▼▼▼
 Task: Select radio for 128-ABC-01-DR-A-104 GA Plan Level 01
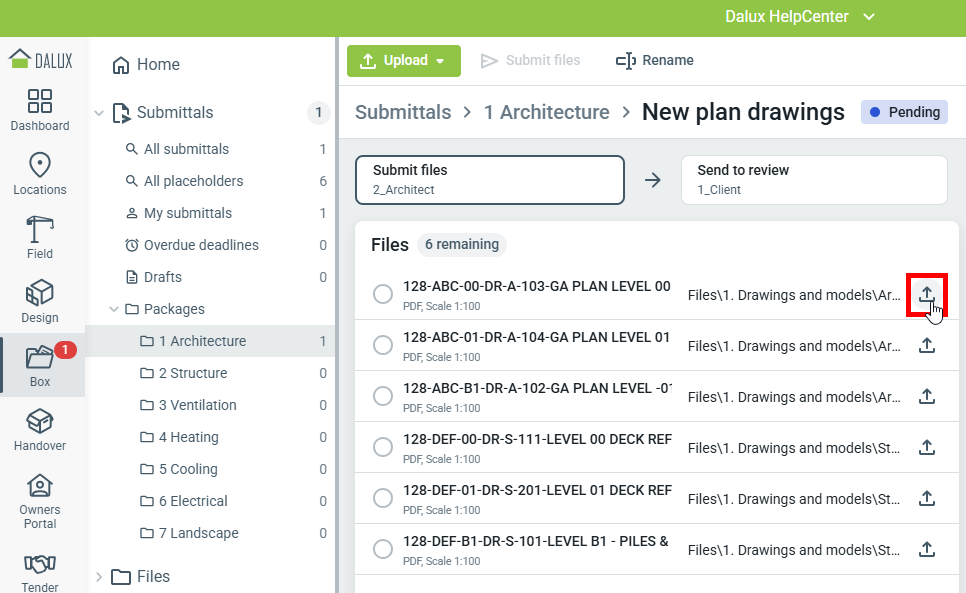pos(382,345)
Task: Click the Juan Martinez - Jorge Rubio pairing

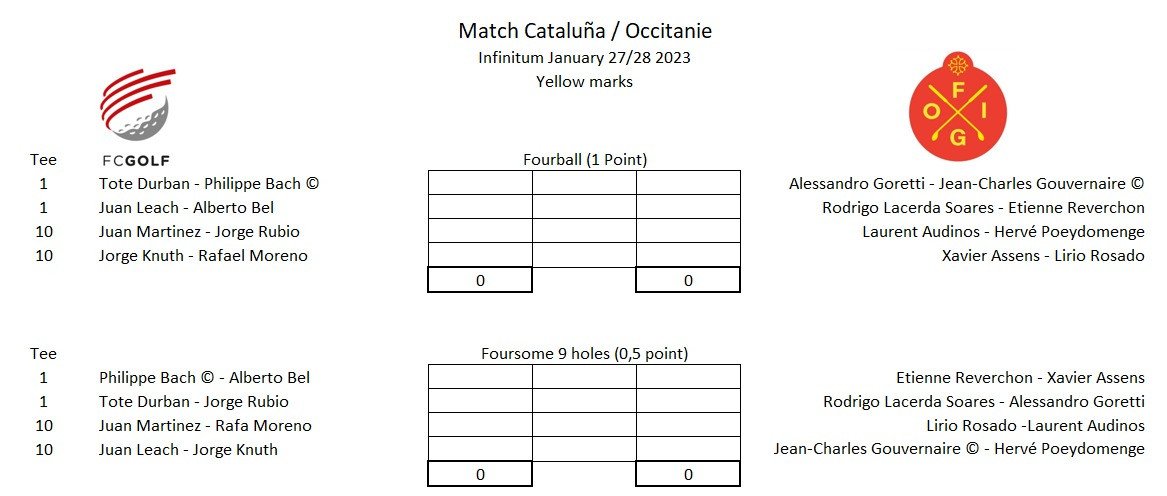Action: 199,232
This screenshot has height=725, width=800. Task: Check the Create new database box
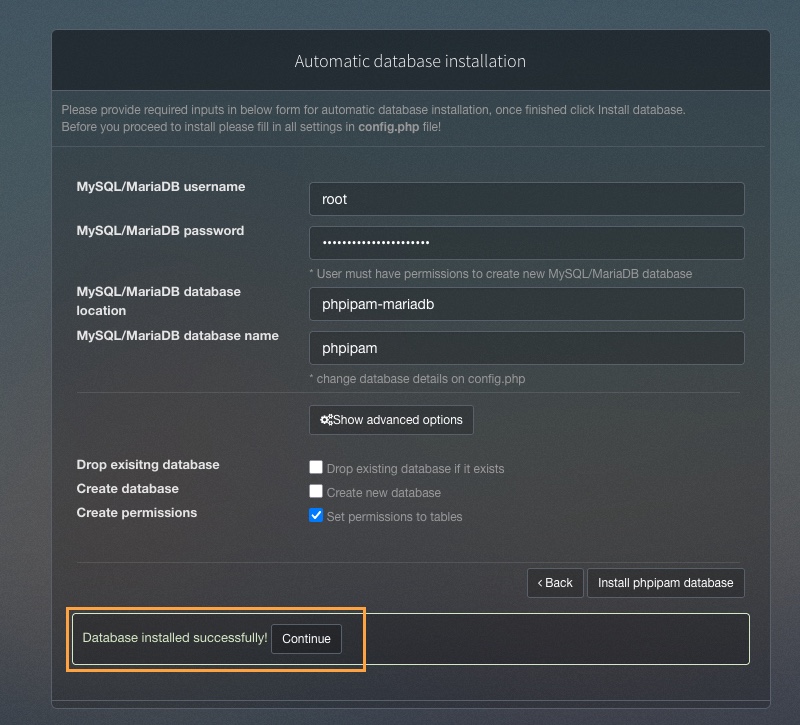(316, 491)
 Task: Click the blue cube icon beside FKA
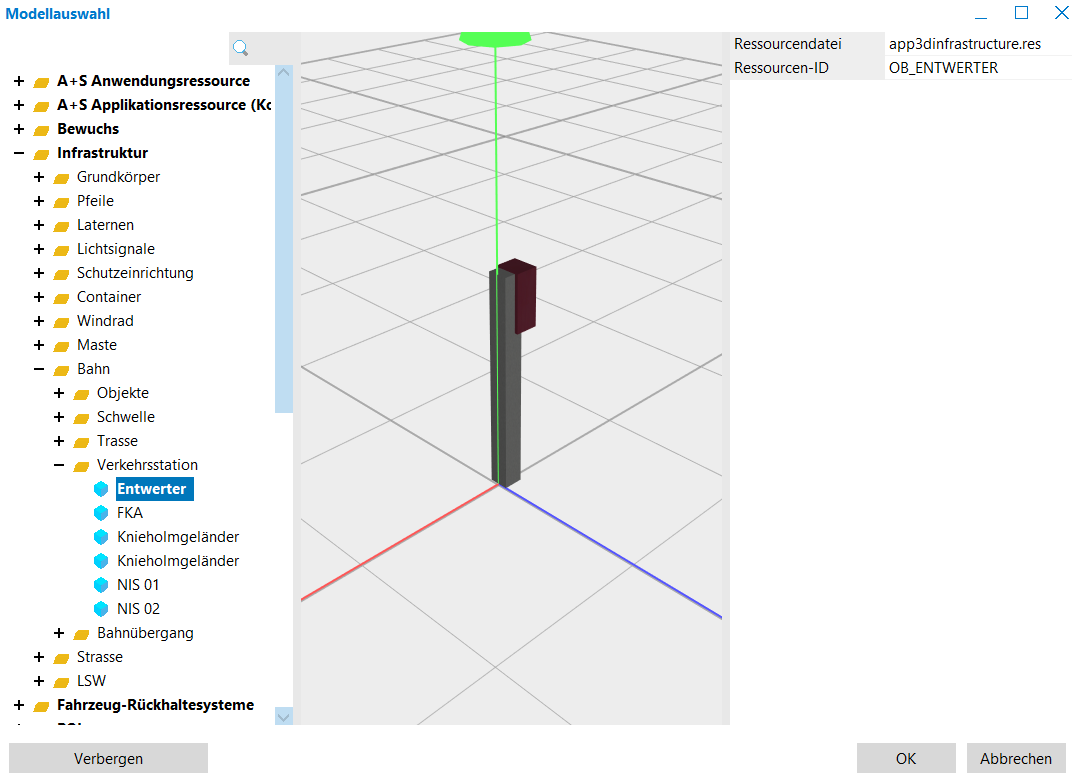coord(100,513)
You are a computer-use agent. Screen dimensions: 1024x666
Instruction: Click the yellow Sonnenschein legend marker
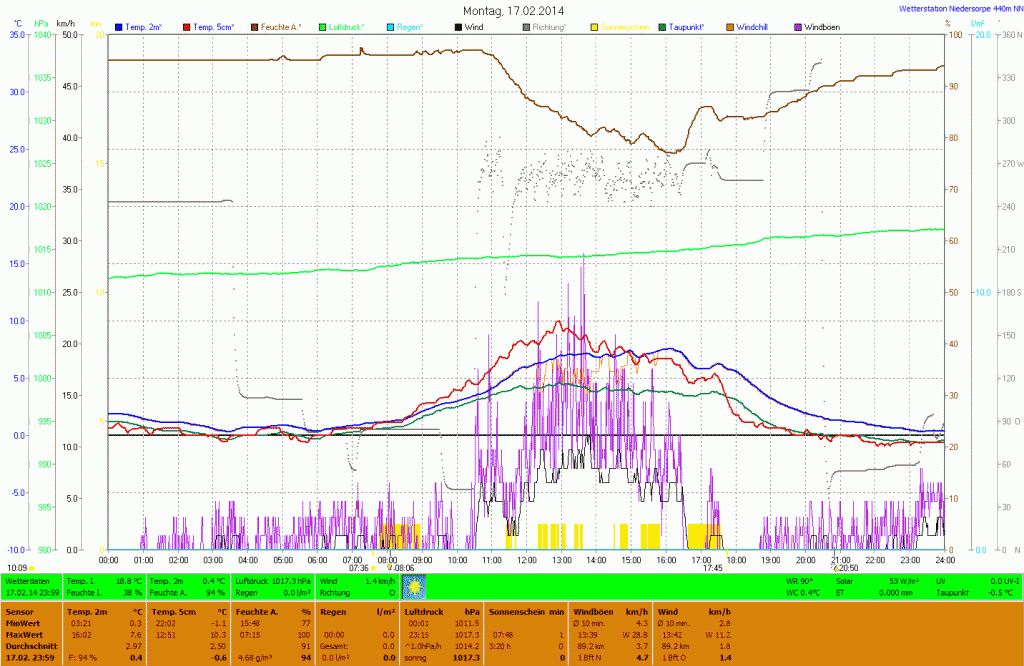pos(595,26)
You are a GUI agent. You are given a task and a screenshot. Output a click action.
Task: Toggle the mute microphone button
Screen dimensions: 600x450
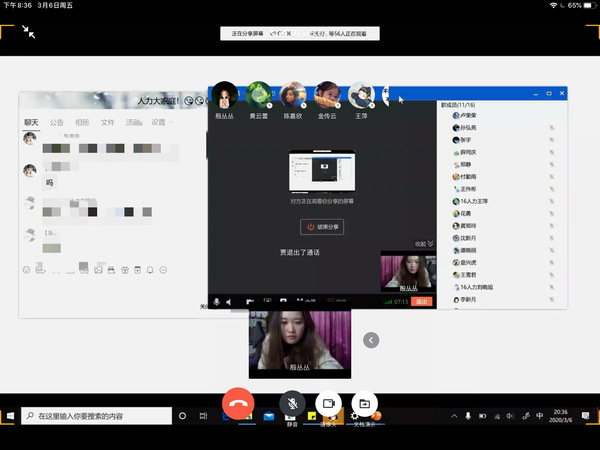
▲▲▲
**BRIEF:** Take every line from the listing above that includes the word "agent" and copy it.

**ANSWER TO THE PROBLEM:**
You are a computer-use agent. Screen dimensions: 1024x666
You are a GUI agent. You are given a task and a screenshot. Output a click action.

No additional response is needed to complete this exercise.